Le constat est là. Ils sont sénateurs, parlementaires, délégués ou président de sections, ces chefs traditionnels qui occupent des postes et pas les moindres dans le gouvernement camerounais.
La tradition désigne la transmission continue d’un contenu culturel à travers l’histoire depuis un événement fondateur ou un passé immémorial. Cet héritage immatériel peut constituer le vecteur d’identité d’une communauté humaine. Dans son sens absolu, la tradition est une mémoire et les chefs traditionnels ont pour devoir de transmettre cet héritage à travers l’évolution historique. Au Cameroun et comme partout en Afrique, les chefferies traditionnelles sont de hauts lieux ou des détenteurs de la sagesse, des personnes dont la morale et la probité ne sont pas contestées continuent à transmettre, sinon à administrer l’héritage culturel et traditionnel laissés par nos aïeux.
Avec l’arrivée de la république, une distinction plus nette a été observée entre le pouvoir traditionnel et le pouvoir politique. Mais aujourd’hui au Cameroun, le politique semble engloutir le traditionnel au détriment de la tradition. C’est dans cette logique que s’est tenu les 27 et 28 mars 20013 à Yaoundé, un forum, premier du genre, des chefs traditionnels. Le thème est évocateur de l’égarement : « Premier forum des chefs traditionnels du Cameroun pour le développement auprès du chef de l’Etat, Son Excellence Paul Biya ». Un fil conducteur qui annonçait l’orientation politique de ce conclave.
De part sa connotation politique, ce thème exposait en filigrane la volonté manifeste du pouvoir politique à assujettir le pouvoir traditionnel. Aussitôt penser, aussitôt réaliser. Le résultat aujourd’hui est très visible. Ils sont sénateurs, parlementaires, délégués ou encore président de sections, ces chefs traditionnels qui occupent des postes et pas les moindres dans le gouvernement camerounais.

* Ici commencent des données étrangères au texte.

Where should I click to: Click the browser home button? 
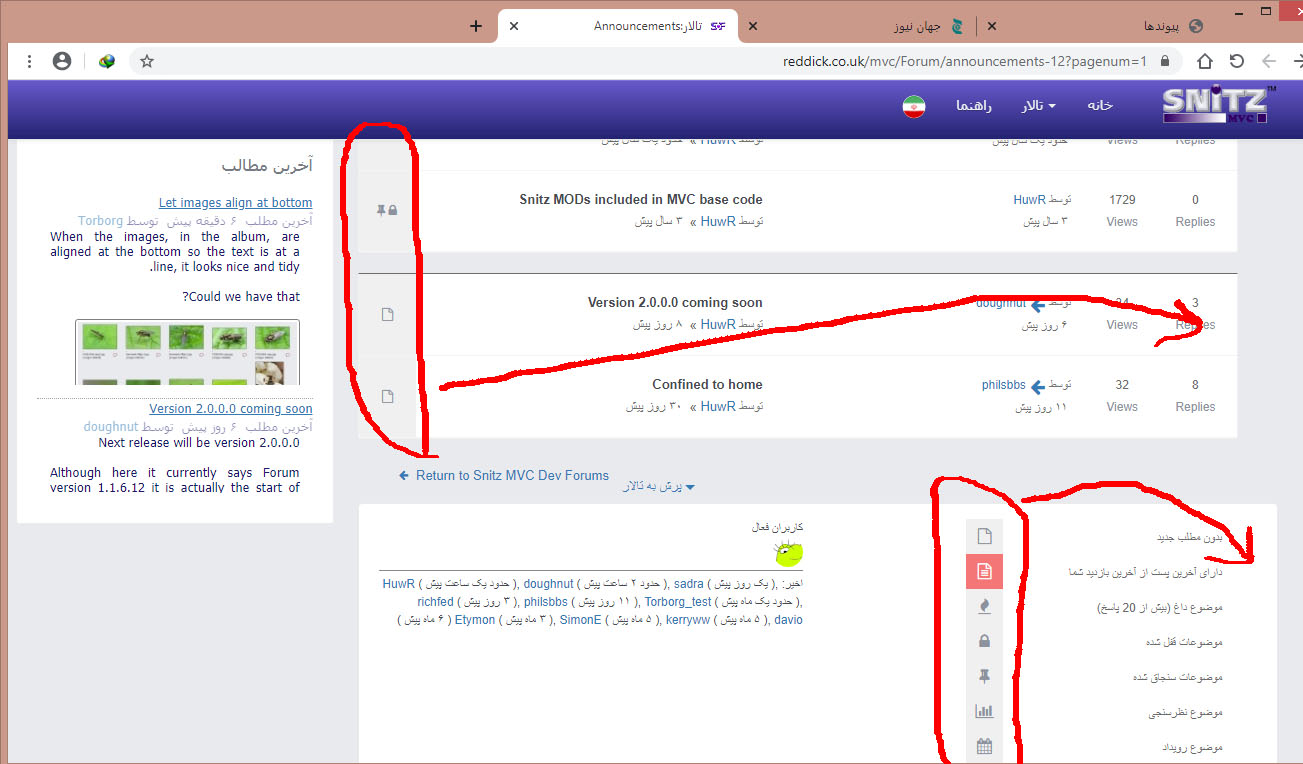[x=1205, y=61]
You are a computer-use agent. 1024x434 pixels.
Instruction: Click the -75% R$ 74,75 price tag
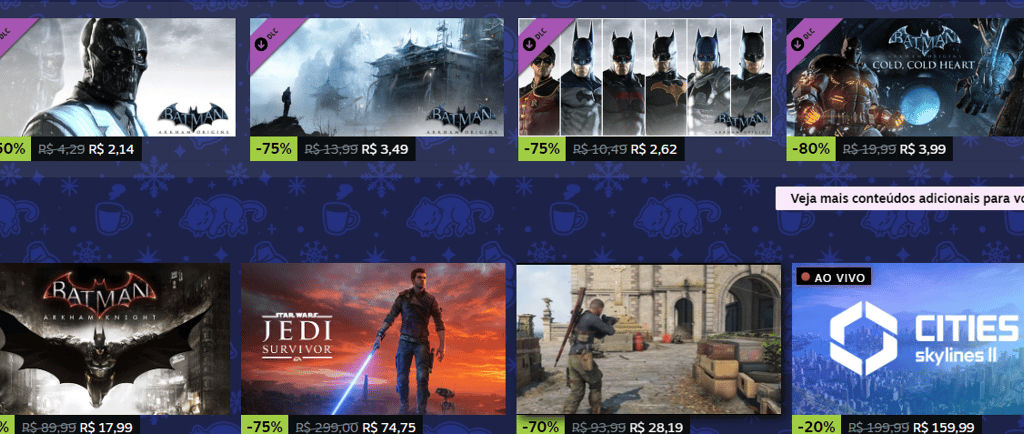coord(332,426)
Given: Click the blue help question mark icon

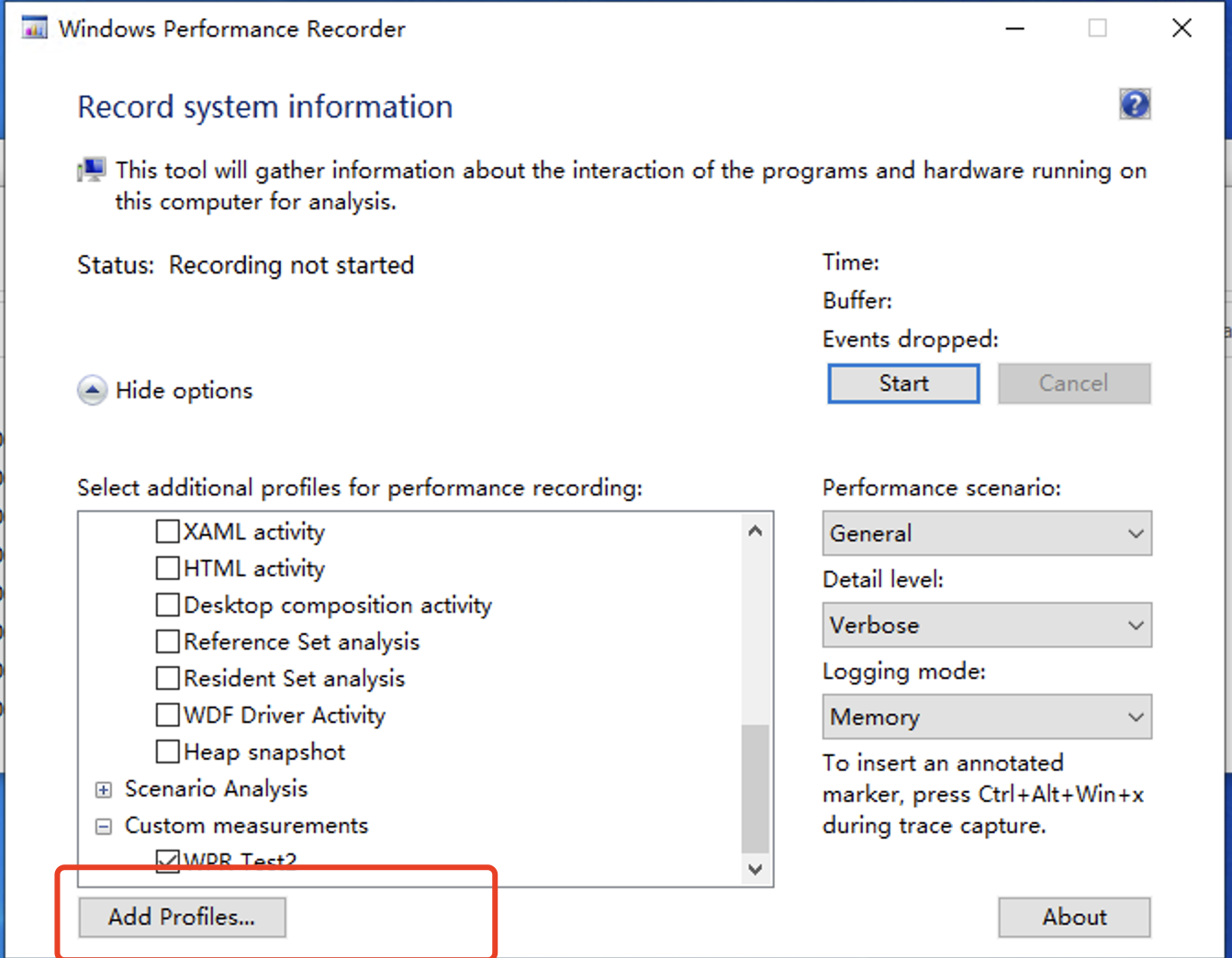Looking at the screenshot, I should (1135, 105).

Pour arriver au bout de leur objectif, le politique a pris une décision qui à première vue est sans conséquence sur le pouvoir traditionnel : désormais, tous les chefs traditionnels de la République perçoivent une allocation mensuelle dont le montant est fixé à 200 000 FCFA pour les chefs de 1er degré, 100 000 FCFA pour les chefs de 2e degré et 50 000 FCFA pour ceux de troisième degré. L’objectif a été atteint.
Y a-t-il des conséquences ?
Bien sûr que c’est la tradition et notre culture ancestrale qui en souffriront. Ces gardiens de la tradition, néanmoins ceux qui sont de pleins pieds dans la politique ne trouveront plus assez de temps pour être à l’écoute de la population. Les affaires politiques les préoccuperont plus que leurs missions légitimes. C’est vrai qu’ils sont citoyens comme tous les autres. Sur le plan individuel, ils trouveront leur compte, pour ceux qui peuvent être élus ou nommés mais seulement leur engagement politique est de nature à leur faire perdre l’autorité sur une partie de leur population.
Les chefs traditionnels devraient faire preuve de neutralité politique. Ceci ne devrait pas dire qu’ils doivent se muer en des êtres désincarnés. Ils doivent voter, choisir un parti politique. Mais prendre officiellement position en faveur d’une tendance au point d’occuper un poste mettrait en péril leur rôle naturel de leaders traditionnels. Ceci n’entre pas dans leur contrat social.